#### [Text block]
It also raises the question of lowering the voting age to 16 as they did in Scotland. That’s a decision that would have a considerable impact on the outcome of a border poll.
Another straw in the wind is the recent Stormont elections which have also been extensively analyzed. The combined pro-UK vote was at 42 percent of the total first preference votes compared to pro-Irish unity on 41 percent, a difference in votes of about 6,000.
However, when the second preference votes of Alliance and Green candidates are looked at, which make up the 18 percent neither unionist nor nationalist in first preferences, they break disproportionately for the nationalist side by a margin of about nine percent which would bring their total to 50 percent.
While these figures are not conclusive, they certainly are a strong indicator of a desire for change in the constitutional position of the six counties. But for those campaigning for unity, there is a lot of work to be done north and south.
In Dublin, there appears to be a myopic reaction to this whole discussion by the government. Leaders are resisting calls to have a fully informed debate with a dismissive comment that a proposal to have a citizens’ assembly on the issue of a border poll is “not even on the radar".
A citizens’ assembly brings citizens and experts together to discuss and consider important legal and policy issues in Ireland. The assembly then makes recommendations and reports back to the government.
For many, this is the most appropriate avenue to advance a poll. The failure to commit to an assembly has allowed Sinn Fein to take the initiative and they have started a process, which they rather importantly call the Commission on the Future of Ireland, which plans to hold a series of public meetings in the autumn.
Ireland’s Senate has also set up a committee and will hold meetings over three days asking for people from all traditions to submit their views and ideas about the island’s constitutional future. But what will they discuss?
Frankly, if it becomes an issue of flags and anthems then the proposal for unity will become nothing other than a sectarian headcount. Those advocating a 32-county Ireland have a real task to convince the doubters that there will also be a bright and better economic future for all.

#### [Record set]
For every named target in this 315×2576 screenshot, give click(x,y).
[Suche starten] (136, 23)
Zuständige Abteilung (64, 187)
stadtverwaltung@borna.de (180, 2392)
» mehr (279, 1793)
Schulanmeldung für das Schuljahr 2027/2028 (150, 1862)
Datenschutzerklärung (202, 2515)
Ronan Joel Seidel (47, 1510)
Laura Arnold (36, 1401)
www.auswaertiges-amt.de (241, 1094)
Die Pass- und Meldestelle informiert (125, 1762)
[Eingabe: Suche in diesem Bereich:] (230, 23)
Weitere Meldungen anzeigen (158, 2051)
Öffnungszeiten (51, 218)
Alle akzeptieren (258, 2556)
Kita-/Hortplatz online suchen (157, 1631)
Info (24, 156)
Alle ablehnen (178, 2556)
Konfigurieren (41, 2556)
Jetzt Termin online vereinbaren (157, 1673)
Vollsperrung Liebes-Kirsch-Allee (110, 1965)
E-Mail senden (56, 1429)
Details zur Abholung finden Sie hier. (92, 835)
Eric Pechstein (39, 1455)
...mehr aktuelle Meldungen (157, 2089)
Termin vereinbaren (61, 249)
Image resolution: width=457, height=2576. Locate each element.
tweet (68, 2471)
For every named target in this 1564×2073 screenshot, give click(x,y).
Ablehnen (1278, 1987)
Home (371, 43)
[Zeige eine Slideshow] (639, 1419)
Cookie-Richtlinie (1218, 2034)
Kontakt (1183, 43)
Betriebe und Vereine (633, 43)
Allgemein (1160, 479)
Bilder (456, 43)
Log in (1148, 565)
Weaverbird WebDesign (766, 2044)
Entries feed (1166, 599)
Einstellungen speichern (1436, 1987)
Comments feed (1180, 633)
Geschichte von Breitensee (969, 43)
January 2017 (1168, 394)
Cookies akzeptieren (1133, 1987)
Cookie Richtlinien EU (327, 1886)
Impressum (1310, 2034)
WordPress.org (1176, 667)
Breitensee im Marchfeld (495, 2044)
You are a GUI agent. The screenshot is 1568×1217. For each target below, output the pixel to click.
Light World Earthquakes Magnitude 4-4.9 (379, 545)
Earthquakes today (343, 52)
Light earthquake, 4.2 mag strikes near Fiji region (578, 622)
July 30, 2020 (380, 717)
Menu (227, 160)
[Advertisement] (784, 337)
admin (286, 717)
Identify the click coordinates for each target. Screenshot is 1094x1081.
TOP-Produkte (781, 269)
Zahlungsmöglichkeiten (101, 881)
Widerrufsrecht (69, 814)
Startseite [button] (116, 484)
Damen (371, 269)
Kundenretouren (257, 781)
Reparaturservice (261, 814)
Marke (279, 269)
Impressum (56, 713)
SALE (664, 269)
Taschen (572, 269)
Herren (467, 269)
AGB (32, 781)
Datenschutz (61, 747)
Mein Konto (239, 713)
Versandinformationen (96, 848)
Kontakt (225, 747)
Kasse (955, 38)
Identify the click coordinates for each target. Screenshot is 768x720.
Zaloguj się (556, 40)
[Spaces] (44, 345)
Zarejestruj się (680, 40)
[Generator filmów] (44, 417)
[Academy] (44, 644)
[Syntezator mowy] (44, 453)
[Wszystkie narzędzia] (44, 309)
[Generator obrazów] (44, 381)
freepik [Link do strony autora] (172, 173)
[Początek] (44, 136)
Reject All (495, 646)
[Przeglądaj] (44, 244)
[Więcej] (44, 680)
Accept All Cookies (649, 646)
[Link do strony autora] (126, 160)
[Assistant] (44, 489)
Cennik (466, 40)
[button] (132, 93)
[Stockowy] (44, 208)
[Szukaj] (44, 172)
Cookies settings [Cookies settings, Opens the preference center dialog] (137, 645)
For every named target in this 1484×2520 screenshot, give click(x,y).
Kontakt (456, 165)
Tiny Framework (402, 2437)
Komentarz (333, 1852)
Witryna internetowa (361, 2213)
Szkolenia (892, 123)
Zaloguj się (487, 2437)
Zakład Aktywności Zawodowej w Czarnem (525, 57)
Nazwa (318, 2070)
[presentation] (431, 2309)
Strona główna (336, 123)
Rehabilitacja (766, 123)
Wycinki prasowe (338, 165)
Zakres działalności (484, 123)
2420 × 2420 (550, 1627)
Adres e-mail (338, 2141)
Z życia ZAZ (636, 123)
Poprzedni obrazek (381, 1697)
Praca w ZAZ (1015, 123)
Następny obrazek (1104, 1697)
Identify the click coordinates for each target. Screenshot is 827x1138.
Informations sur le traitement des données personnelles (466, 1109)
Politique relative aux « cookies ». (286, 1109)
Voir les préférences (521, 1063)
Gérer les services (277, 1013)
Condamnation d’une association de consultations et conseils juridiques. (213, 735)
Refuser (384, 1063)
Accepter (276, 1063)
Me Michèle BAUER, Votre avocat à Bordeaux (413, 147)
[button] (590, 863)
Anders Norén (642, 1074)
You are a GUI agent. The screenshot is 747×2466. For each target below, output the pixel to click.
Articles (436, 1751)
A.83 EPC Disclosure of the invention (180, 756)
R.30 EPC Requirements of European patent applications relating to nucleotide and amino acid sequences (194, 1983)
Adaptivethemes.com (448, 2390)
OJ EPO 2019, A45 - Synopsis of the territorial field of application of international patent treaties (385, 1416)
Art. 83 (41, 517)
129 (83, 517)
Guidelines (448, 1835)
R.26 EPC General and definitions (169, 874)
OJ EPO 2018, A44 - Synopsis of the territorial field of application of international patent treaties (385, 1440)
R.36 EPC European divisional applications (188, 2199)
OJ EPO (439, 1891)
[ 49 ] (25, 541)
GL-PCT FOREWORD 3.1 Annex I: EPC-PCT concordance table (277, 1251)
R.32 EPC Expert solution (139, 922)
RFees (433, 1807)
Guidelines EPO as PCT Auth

#### [Problems and tasks]
A) Write out the passage on Irish unity, starting at "In Dublin, there" and ending at "to the government.".
B) In the passage on Irish unity, what name has Sinn Fein given to the process it started?
C) Pick up the passage on Irish unity after its last sentence and carry it forward.
None of the data is needed here.

#### [Response list]
A)
In Dublin, there appears to be a myopic reaction to this whole discussion by the government. Leaders are resisting calls to have a fully informed debate with a dismissive comment that a proposal to have a citizens’ assembly on the issue of a border poll is “not even on the radar".
A citizens’ assembly brings citizens and experts together to discuss and consider important legal and policy issues in Ireland. The assembly then makes recommendations and reports back to the government.

B) The Commission on the Future of Ireland.

C)
Brexit offers an opportunity to convince the young and educated that they will have a better life, with high-quality jobs, in the European fold. But equally the Republic’s stretched health service, housing emergency and poor infrastructure are significant barriers. The economic arguments will be crucial one way or the other.
A wildcard in all this discussion is the possibility of Scotland voting to leave the union. First Minister Nicola Sturgeon has announced plans to hold a second referendum on Scottish independence in October 2023, subject to approval by the UK Supreme Court.
Such a scenario would completely transform the constitutional landscape given the strong shared history between Northern Ireland and the Scots. Throw Brexit and protocols into the debate and it becomes a more complex debate.
Now is the time for leadership, which is why the lack of engagement is so disappointing by Fianna Fáil Taoiseach Micheál Martin, whose party’s foremost value is “to secure in peace and agreement the unity of Ireland and its people.”
Those who say it is too soon to discuss unity don’t know their history. For over 100 years we have had a state in the north that has failed almost half its population. Time to move on and create a 32-county state that serves and respects all its people.
But it won’t happen without hard work and agreement between the UK and Ireland as to the form of that united Ireland and the way in which it would be governed and structured. Time to take that first step, taoiseach, and put either Liz’s or Rishi’s number on speed dial.
*This column first appeared in the August 31 edition of the weekly Irish Voice newspaper, sister publication to IrishCentral. Michael O'Dowd is brothers with Niall O'Dowd, founder of the Irish Voice and IrishCentral.